I was constantly afraid in those first few days in the new ward that Marc’s condition would suddenly deteriorate and there would not be anyone there fast enough to save him. I don’t believe, looking back, that he was in any major danger at that point, but the way he had first become ill, so suddenly, without warning, makes me fearful to this day of him becoming so ill so quickly again. I worried that he would die before anyone got to him to discover anything was wrong. It sounds melodramatic, but whenever Marc is ill now I worry about him far more than I used to, and I don’t think that will ever change.

It didn’t help that he was back on the ward where he had first started when he came into hospital. He was right back in the place where I had first been called in the middle of the night when he had crashed and been taken to ITU at 3am. The isolation room where he had first been housed was right across the hallway from the bed where he now lay, and to begin with my mind was filled with horrific memories of that night every time I entered the ward.

Seeing the positive side

But despite these new surroundings and different challenges, there were other positives. The children could now visit Daddy in more ‘normal’ surroundings without all the strange machines and equipment that frightened them. Visits were limited to an hour at a time, which meant that the children could be fairly easily entertained and Marc got to see them feeling more comfortable and more like themselves. It also took a bit of the pressure off me, as I no longer felt required to sit with Marc for up to three hours at a time, a task which some days had become a real challenge.

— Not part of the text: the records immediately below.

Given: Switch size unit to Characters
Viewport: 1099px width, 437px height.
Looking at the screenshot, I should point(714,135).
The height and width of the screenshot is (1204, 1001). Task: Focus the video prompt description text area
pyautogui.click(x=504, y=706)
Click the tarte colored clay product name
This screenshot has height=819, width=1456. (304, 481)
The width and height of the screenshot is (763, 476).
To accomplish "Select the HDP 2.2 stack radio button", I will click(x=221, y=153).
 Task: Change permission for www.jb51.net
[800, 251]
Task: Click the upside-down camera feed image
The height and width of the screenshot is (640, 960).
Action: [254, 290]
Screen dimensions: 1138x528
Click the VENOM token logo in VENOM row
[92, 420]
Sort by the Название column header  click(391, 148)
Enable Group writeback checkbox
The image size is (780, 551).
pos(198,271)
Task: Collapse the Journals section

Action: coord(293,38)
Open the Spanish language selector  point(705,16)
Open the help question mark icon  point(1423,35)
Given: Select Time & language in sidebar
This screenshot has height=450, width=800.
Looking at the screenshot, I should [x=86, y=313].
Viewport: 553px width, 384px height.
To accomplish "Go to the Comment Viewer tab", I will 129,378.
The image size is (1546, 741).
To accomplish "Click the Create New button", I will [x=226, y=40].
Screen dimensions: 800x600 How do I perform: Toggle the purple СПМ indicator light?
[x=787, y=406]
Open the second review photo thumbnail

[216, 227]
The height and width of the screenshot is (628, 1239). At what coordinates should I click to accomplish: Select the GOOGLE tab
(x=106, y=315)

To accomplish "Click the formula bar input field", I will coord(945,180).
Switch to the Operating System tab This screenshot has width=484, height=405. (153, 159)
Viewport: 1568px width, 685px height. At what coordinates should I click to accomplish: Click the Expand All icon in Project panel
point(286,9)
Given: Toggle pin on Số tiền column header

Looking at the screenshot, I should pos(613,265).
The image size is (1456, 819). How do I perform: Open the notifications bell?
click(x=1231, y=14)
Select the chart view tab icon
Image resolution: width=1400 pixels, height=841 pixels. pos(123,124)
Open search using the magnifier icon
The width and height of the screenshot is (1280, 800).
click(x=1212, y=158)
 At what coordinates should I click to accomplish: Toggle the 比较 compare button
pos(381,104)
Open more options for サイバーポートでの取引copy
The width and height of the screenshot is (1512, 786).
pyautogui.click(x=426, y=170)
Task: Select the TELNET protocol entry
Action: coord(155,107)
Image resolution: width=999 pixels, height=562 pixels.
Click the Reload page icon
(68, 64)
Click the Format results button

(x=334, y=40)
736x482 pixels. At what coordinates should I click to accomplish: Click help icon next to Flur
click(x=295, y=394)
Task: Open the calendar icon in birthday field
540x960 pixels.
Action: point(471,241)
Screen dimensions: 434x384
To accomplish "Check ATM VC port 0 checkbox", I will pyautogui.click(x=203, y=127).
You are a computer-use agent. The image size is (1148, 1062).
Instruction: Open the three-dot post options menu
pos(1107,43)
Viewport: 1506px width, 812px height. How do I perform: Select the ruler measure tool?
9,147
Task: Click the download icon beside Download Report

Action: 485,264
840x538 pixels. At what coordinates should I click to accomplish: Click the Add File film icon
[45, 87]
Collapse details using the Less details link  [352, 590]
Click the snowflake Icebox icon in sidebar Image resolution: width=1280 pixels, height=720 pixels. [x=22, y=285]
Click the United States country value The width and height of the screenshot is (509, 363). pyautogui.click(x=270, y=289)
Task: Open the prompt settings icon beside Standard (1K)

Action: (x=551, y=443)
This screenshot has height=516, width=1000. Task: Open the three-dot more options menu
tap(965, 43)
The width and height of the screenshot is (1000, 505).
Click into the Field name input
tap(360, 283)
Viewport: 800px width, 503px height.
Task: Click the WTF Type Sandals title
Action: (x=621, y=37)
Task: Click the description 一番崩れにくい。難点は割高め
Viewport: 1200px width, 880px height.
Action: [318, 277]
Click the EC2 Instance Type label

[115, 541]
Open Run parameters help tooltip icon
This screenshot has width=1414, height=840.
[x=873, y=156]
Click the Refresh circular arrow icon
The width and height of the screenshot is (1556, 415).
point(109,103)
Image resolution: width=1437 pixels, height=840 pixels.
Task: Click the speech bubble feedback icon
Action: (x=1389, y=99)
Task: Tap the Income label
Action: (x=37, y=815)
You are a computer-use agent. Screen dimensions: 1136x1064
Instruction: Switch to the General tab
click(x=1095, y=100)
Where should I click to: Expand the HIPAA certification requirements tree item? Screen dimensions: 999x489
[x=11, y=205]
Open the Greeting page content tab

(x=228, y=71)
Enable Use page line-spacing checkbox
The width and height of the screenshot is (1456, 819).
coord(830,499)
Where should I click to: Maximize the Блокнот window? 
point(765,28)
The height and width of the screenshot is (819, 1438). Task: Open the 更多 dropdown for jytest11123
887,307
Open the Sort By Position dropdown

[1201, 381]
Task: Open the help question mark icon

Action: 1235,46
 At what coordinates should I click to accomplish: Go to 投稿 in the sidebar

But I felt guilty. I’m sure Marc won’t mind me saying this, but I found the extremely long visits in ITU very difficult some days. It was a massive relief for me not to have to try and think of things to say for such a long period of time each day, when Marc had little to add to the conversation. I can’t imagine what it was like for him, being in the ward hour after hour by himself, but at least now there was more going on around him: other patients he could actually talk to, people being taken away for and brought back from operations each day, nurses and auxiliary staff who would keep up a cheery chatter throughout a lot of the day and regular daily visits from doctors and physiotherapists in what was a much more normalised environment. I think it took him a while to adjust, but somehow he managed it.

A new era

The biggest task of his first few days in A5 was the purchasing of a 30-day subscription to the bedside phone, television and radio package, which at least meant that during any idle hours Marc was able to be entertained in some way. Deciding how long the package should be was the most tricky part. We hoped Marc would be home with us in less than a month but, in reality, that was fairly unlikely. The television came as a real relief in terms of occupying Marc’s time. I could even call and speak to him if I wanted to, although I didn’t do this too often to begin with.

And with this began a new era in the story of Marc’s recovery, one which was no less frustrating than the one in ITU, but was definitely different, and filled with a whole host of new challenges, beginning with Marc adjusting to being back in the real world once again.